# cp -a

## Xywa

Witam

Potrzebuje szybko skopiować zawartość kilku partycji z jednego dysku na drugi.

Poszperałem, poczytałem i wielu wątkach sugeruje się użycie komendy:

```
cp -a
```

Czy to wystarczy? Interesuje mnie w 100% dokładna kopia danej partycji z identycznymi prawami dostępu etc.

Czy może lepiej wykorzystać tar z jakąś konkrtną opcją albo inne programy?

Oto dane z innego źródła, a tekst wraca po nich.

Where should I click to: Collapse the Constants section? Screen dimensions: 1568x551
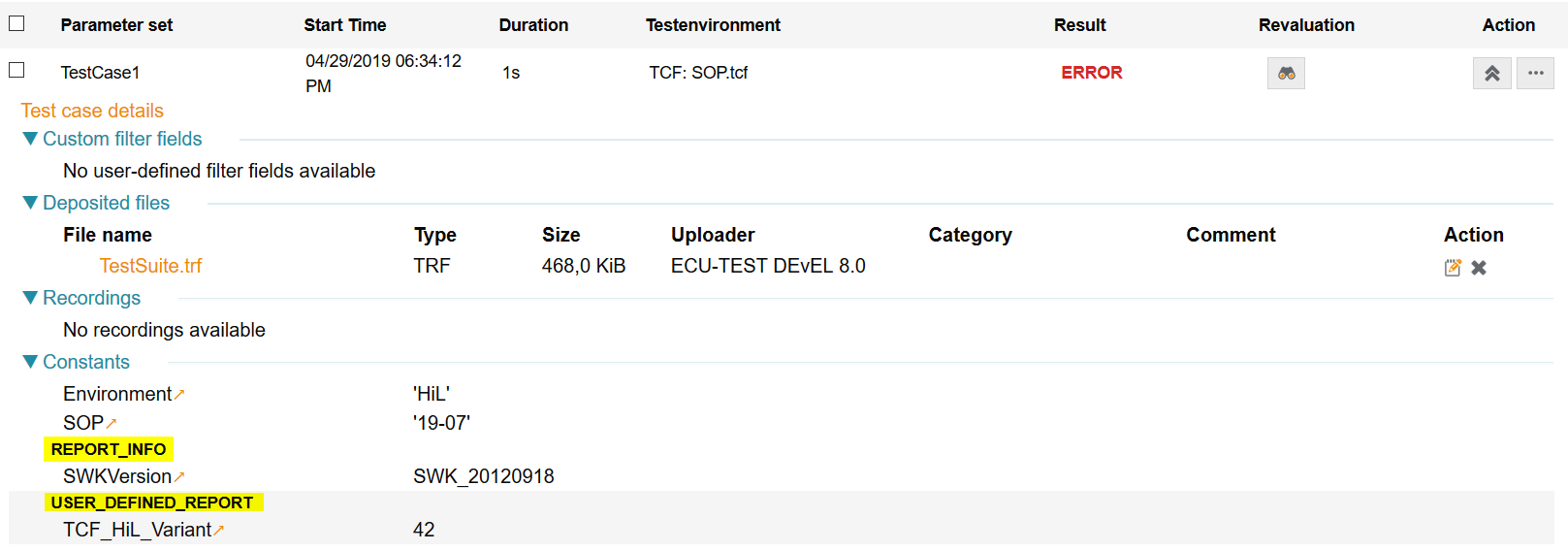coord(30,362)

Kolejna sprawa. Załóżmy że chcę wykonać lustrzną kopię partycji /home na partycje /mnt/dysk_twrady za pomocą cp -a

Która z poniższych opcja jest prawidłowa? Czy może wszystkie dają identyczny efekt?

cp -a /home /mnt/dysk_twrady

cp -a /home/ /mnt/dysk_twrady  {po home jest /}

cp -a /home/* /mnt/dysk_twrady {po home jest /*}

----------

## Spaulding

ja tam z dysku na dysk partycje kopiowalem za pomoca mc  :Wink:  wszystko bylo jak nalezy...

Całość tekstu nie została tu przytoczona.